> _Exercise directions_: Copy each line of the records that holds the string "agent".

> _Input for this task_:
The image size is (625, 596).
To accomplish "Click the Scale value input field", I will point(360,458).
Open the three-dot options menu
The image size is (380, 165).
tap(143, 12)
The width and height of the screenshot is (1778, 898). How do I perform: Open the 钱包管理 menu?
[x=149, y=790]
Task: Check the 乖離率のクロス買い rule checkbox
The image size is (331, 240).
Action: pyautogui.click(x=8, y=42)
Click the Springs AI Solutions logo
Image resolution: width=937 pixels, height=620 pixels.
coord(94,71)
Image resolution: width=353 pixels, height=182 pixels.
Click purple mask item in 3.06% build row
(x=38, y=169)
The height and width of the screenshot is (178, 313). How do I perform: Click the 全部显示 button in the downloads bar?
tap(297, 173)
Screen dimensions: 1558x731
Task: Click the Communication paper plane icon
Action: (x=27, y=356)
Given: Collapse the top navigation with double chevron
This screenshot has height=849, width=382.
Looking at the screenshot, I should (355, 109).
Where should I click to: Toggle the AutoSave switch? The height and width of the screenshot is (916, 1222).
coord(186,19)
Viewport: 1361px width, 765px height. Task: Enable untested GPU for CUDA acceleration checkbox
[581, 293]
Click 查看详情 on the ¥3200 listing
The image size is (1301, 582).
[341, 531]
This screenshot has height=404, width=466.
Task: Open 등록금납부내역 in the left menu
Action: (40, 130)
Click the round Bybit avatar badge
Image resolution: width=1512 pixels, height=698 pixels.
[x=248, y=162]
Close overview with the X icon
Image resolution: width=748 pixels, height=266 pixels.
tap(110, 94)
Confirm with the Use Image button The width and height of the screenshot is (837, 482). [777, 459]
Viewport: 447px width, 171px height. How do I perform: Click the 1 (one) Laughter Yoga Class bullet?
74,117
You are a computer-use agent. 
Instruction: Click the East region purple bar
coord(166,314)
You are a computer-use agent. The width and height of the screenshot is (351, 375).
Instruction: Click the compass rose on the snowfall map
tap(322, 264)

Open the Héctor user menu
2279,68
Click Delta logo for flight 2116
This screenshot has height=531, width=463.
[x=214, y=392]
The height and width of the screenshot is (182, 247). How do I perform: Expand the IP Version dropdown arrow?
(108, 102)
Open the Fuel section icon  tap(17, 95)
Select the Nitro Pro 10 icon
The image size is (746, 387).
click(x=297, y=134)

> _Completed task_:
You are a computer-use agent. 
You are a computer-use agent. The width and height of the screenshot is (351, 375).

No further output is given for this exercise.